• **Activity A**:
Answer the following questions using the abstract on sex-biased gene expression, one line each, marked as in the questions:
(i) Which genus of wild mice was studied?
(ii) What does the abbreviation SBI stand for?
(iii) Data from which species were used for comparison with the mouse results?
• **Activity B**: Return the portion of the abstract on sex-biased gene expression starting with "Fast evolutionary turnover" and going on through "of somatic tissues.".
• **Activity C**: Translate this sentence from the abstract on sex-biased gene expression into German: "SBI values do not correlate between organs of the same individuals, thus supporting a mosaic model of somatic sex determination."

• **Document passage**:
Fast evolutionary turnover and overlapping variances of sex-biased gene expression patterns defy a simple binary sex classification of somatic tissues.

Abstract

Sexual dimorphism in phenotypes is largely driven by genes with sex-biased expression, spanning from key regulators to numerous organ-specific effectors. Current understanding is limited regarding the evolutionary dynamics of these genes in somatic tissues that generate the adult phenotype versus gonadal organs that are required for reproduction. Here, we investigate sex-biased gene expression and micro-evolutionary patterns of these genes in populations of subspecies and species of wild mice (genus Mus) that were raised under controlled conditions. We find a faster evolutionary turnover of sex-biased gene expression in somatic tissues, but not in the gonads, when compared to the turnover of non-sex-biased genes. We introduce a sex-biased gene expression index (SBI) to quantify individual variances. We find a range from binary to overlapping SBI patterns across individuals. SBI values do not correlate between organs of the same individuals, thus supporting a mosaic model of somatic sex determination. Comparison with data from humans shows mostly fewer sex-biased genes compared to mice and strongly overlapping SBI distributions between the somatic organs of the sexes. We conclude that adult individuals are composed of a mosaic spectrum of sex characteristics in their somatic tissues that should not be cumulated into a simple binary classification.

Saved entries
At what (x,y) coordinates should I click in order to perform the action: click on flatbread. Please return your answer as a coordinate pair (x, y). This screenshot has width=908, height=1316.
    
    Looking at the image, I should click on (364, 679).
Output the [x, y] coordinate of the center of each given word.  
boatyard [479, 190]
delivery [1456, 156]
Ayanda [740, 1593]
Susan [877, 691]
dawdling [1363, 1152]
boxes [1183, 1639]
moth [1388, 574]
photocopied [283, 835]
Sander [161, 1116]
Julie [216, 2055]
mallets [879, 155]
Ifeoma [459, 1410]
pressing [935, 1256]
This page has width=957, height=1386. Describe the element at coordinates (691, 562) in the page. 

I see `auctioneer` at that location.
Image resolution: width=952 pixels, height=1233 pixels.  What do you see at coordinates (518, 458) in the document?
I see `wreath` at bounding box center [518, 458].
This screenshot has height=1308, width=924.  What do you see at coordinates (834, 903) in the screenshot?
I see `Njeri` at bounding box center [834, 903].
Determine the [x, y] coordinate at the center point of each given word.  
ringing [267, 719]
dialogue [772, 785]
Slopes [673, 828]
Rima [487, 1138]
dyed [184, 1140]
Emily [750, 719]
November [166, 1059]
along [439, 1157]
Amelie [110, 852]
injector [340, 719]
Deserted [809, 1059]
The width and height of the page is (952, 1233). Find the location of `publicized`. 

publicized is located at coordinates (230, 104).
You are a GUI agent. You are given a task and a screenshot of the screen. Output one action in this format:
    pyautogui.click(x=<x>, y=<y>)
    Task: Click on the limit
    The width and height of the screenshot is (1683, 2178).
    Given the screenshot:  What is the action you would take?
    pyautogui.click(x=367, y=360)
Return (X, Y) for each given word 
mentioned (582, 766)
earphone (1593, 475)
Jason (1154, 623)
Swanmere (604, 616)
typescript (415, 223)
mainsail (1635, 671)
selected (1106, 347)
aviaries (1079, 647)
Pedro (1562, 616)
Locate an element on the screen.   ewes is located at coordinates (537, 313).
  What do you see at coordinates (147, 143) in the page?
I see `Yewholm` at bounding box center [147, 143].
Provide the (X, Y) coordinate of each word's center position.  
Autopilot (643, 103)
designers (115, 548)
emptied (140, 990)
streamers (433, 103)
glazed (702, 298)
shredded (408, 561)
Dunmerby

• **Answer area A**:
(i) Mus
(ii) Sex-biased gene expression index
(iii) Humans

• **Answer area B**:
Fast evolutionary turnover and overlapping variances of sex-biased gene expression patterns defy a simple binary sex classification of somatic tissues.

• **Answer area C**: Die SBI-Werte korrelieren nicht zwischen den Organen derselben Individuen und stützen damit ein Mosaikmodell der somatischen Geschlechtsbestimmung.